Nowadays, we see the process of acquiring habits and practices as “boring” – everything should be “goal-oriented” or “effective” – and fast. Habits stifle spontaneity – we opine (we are oblivious to the fact that what we call “spontaneity” builds on long practice of internalization). The long period of apprenticeship, however, is meant to guide us fast and safely to the goal and past a situation of stress, where the conscious mind risks being overwhelmed by the context. This is why soldiers drill for battle.

The Swiss ambassador had been told the limits of diplomatic immunity – I’m sure of this. I’m sure we’d find appropriate detailed instructions to accompany his letter of appointment. What was missing, I suspect, was the long process of internalization anchoring failsafe behavior. Was the ambassador drilled on what to do when one is caught with one’s pants down? Only experience, or simulated experience, can teach this. May be this is why his instincts failed him.
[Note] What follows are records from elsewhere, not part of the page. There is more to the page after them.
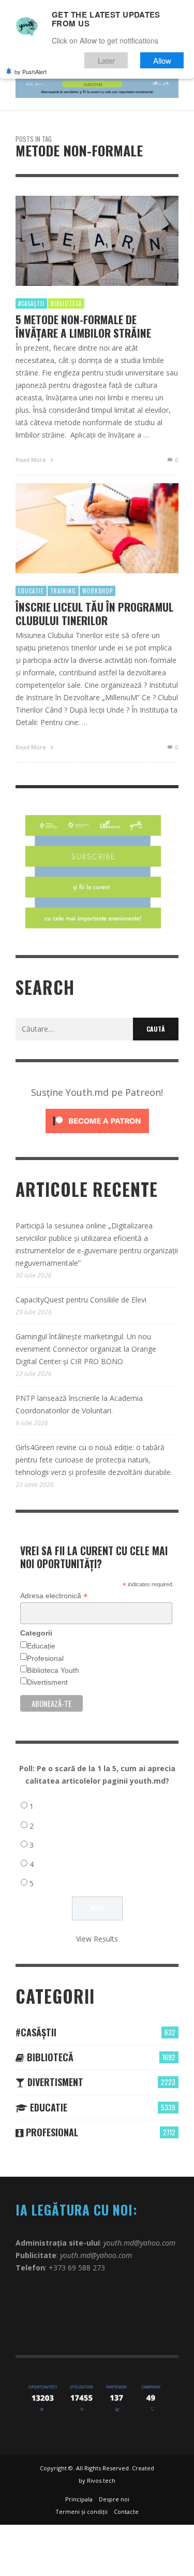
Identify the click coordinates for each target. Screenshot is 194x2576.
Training (63, 591)
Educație (41, 1646)
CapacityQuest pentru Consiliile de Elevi (81, 1300)
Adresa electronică (53, 1596)
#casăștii (31, 303)
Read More (32, 460)
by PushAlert (30, 71)
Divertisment (47, 1682)
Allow (162, 60)
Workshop (97, 591)
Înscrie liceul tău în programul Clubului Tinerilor (94, 613)
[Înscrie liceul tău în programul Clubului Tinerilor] (80, 528)
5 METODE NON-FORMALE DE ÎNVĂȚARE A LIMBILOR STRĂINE (83, 326)
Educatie (31, 591)
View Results (97, 1939)
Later (106, 60)
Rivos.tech (101, 2480)
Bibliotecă (66, 303)
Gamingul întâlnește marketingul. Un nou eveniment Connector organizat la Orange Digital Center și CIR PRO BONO (86, 1349)
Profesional (45, 1658)
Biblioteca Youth (53, 1670)
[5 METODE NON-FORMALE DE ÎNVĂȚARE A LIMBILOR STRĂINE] (80, 240)
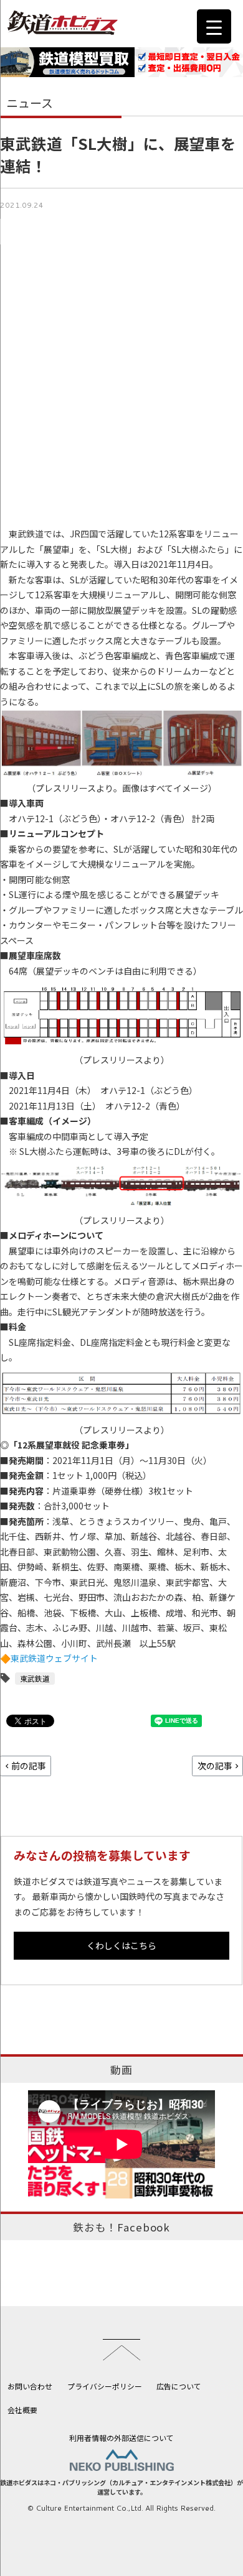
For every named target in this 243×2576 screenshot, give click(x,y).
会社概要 (22, 2409)
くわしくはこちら (121, 1945)
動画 (121, 2069)
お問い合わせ (29, 2386)
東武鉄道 (35, 1678)
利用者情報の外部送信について (121, 2437)
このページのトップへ (121, 2349)
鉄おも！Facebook (121, 2227)
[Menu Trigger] (214, 26)
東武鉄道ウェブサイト (54, 1658)
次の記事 (215, 1765)
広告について (178, 2386)
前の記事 (28, 1765)
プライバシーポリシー (104, 2386)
The Type II brain had been “briefed”. The Type I brain, however, had not had the opportunity to “internalize” the desirable behavior and supply the instincts appropriate to the situation.

OAKSHOTT would have differentiated between “technical knowledge” (that can be made explicit and formalized) and “practical” knowledge – in fact a set of sensibilities, dispositions, aptness, recognitions, judgments etc. – which cannot be taught by formula.[3]

Finally, the Master of Eton spoke of “self-knowledge”. The rhetoric intimates “quality” – Platonic advancement toward “truth as the crow flies”. Far from it. “Self-knowledge” simply means experience about one’s behavior in as many situations as possible. A “school” is meant to provide opportunities for experimentation, as well as protection from the consequences of inevitable (and instructive) failures.

[1] The jargon calls this predisposition “theory of mind”. It is our instinctive ability to understand the intentionality of another person, and to cooperate with his/her intentions, or manipulate the person to do what we want. Without “theory of mind” a baby would not be able to seduce the mother into raising her. We never lose this ability, we add to it through experience. See: Daniel C. DENNETT (2013): Intuition pumps and other tools for thinking. Norton, New York.

[2] Quoted in: Jesse NORMAN (1993) (Ed.): the achievement of Michael OAKSHOTT. Duckworth, London. Pg. 50-51.

[3] Kenneth MINOGUE (1993): Modes and modesty. In Jesse NORMAN op. cit. Pg. 52.